Excès de cas de maladies pseudo-grippales synchrones avec l'épidémie de maladie à coronavirus (COVID-19), France, mars 2020

Euro Surveill. 2020;25(14):pii=2000326

Pierre-Yves Boëlle , Cécile Souty , Titouan Launay , Caroline Guerrisi , Clément Turbelin , Sylvie Behillil , Vincent Enouf , Chiara Poletto , Bruno Lina , Sylvie van der Werf , Daniel Lévy-Bruhl , Vittoria Colizza , Thomas Hanslik , Thierry Blanchon

(traduction post-éditée par N. Bacaër, suggestions d'amélioration : nicolas.bacaer@ird.fr)

Résumé

Le réseau Sentinelles surveille les maladies pseudo-grippales (SG) et les infections respiratoires aiguës (IRA) en médecine générale en France [1]. L'épidémie de grippe 2019/20 a atteint son apogée mi-février en France [2] et on s'attendait à ce que l'incidence du syndrome grippal diminue par la suite. Cependant, au cours de la première semaine de mars 2020, nous avons observé une nouvelle augmentation des cas de syndrome grippal dans certaines régions. Plusieurs écouvillons nasopharyngés collectés à cette époque par Sentinellesles médecins généralistes ont été testés positifs pour le coronavirus 2 du syndrome respiratoire aigu sévère (SARS-CoV-2). Ici, nous avons quantifié le nombre de consultations pour syndrome grippal en France début mars 2020 en excès par rapport à ce qui devait être causé par l'épidémie de grippe. Les cas de coronavirus (COVID-19) ayant été identifiés pour la première fois en France fin janvier 2020 [3], nous avons examiné la relation entre les déclarations de syndrome grippal et les cas déclarés de COVID-19.

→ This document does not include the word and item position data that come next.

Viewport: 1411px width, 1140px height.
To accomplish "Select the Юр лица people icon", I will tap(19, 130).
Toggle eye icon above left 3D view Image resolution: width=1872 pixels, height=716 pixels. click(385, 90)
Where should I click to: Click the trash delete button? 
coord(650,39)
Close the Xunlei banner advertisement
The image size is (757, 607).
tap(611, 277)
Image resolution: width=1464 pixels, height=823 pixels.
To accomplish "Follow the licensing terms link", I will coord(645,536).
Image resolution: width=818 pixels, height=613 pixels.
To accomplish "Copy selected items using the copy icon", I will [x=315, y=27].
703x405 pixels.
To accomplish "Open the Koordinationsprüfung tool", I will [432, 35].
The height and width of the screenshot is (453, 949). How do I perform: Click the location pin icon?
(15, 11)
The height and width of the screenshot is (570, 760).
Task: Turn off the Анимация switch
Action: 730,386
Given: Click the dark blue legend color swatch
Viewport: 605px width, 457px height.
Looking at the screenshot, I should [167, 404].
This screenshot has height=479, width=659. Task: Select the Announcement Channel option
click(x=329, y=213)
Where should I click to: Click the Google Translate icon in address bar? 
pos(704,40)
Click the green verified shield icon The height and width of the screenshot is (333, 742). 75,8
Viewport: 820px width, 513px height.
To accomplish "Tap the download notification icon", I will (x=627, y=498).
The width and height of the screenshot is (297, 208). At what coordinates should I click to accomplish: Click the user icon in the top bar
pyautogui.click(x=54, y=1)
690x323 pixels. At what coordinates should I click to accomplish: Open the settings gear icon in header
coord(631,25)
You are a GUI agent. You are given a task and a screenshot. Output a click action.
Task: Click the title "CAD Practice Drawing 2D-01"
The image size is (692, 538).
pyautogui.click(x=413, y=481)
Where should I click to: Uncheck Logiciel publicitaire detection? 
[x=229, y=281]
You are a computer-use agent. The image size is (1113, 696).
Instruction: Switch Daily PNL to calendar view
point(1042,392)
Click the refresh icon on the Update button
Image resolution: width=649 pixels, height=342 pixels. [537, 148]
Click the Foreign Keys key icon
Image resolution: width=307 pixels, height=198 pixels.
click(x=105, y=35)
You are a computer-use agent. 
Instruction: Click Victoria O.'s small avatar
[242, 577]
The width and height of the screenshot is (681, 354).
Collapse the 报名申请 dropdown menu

Signalement par les Sentinelles des cas de syndrome grippal

Les cas de SG et d'IRA sont signalés en temps réel par les médecins généralistes participants (environ 600 médecins généralistes) dans toute la France. La définition de cas du SG est la fièvre d'apparition soudaine (> 39 ° C) avec des signes respiratoires (toux, écoulement nasal) et la myalgie chez une personne de tout âge. Les cas d'IRA comprennent toute maladie avec des signes respiratoires et ne sont suivis que chez les personnes de plus de 65 ans, contrairement au SG. De plus, les médecins généralistes de Sentinelles prélèvent des prélèvements nasopharyngés dans un cas de SG et jusqu'à deux cas d'IRA par semaine pour la caractérisation virale [4]. Virus de la grippe (voir Supplément), le virus respiratoire syncytial, le rhinovirus humain et le métapneumovirus humain sont systématiquement recherchés, et le SRAS-CoV-2 a été ajouté fin février 2020. Au cours de la première semaine de test, semaine 9 (la semaine commençant le 24 février 2020), aucun des 119 écouvillons soumis ont été testés positifs pour le SRAS-CoV-2. Au cours de la semaine 10 de 2020 (la semaine commençant le 2 mars 2020), 93 écouvillons ont été prélevés chez des patients SG et 23 chez des patients ARI, et deux écouvillons dans chaque catégorie étaient positifs pour le SRAS-CoV-2.

Pour le SG, l'un des deux cas positifs de SG avait été collecté car le patient avait signalé un lien direct avec un cluster existant dans l'est de la France. Nous avons calculé le nombre prévu de consultations pour le syndrome grippal en utilisant la superposition d'une composante grippale saisonnière [5] et épidémique [6], comme détaillé dans le supplément . Les cas en excès ont été calculés comme la différence entre les cas observés et les nombres attendus. Cette approche de modélisation a permis de calculer les cas en excès dans 11 des 13 régions, mais n'a pas fourni un bon ajustement dans les deux autres régions où un pic de grippe marqué n'était pas présent (voir Supplément). L'incidence globale du syndrome grippal a montré une augmentation renouvelée avec 33 (95% d'intervalle de crédibilité (CrI): -8 à 64) consultations pour 100000 en excès pendant la semaine 9 et avec 84 (95% CrI: 447 à 108) consultations pour 100000 en excès par semaine 10. Quatre des 11 régions ont affiché un excès positif (CrI excluant 0) à la semaine 9 et sept régions à la semaine 10 ( figure ).

La figure .Nombre de consultations pour syndrome grippal (pour 100 000) en France et 11 régions françaises, avec un nombre prévu de consultations ajustées sur les huit premières semaines, semaine 1 à 10, 2020 (n = 11 régions).

ARA: Auvergne-Rhône-Alpes; BRE: Bretagne; CVL: Centre-Val de Loire; COR: Corse; GRE: Grand-Est; HDF: Hauts de France; FIL: Ile de France; SG: syndrome de type grippal; NAQ: Nouvelle Aquitaine; OCC: Occitanie; PACA: Provence-Alpes-Côte d'Azur; PDL: Pays de la Loire.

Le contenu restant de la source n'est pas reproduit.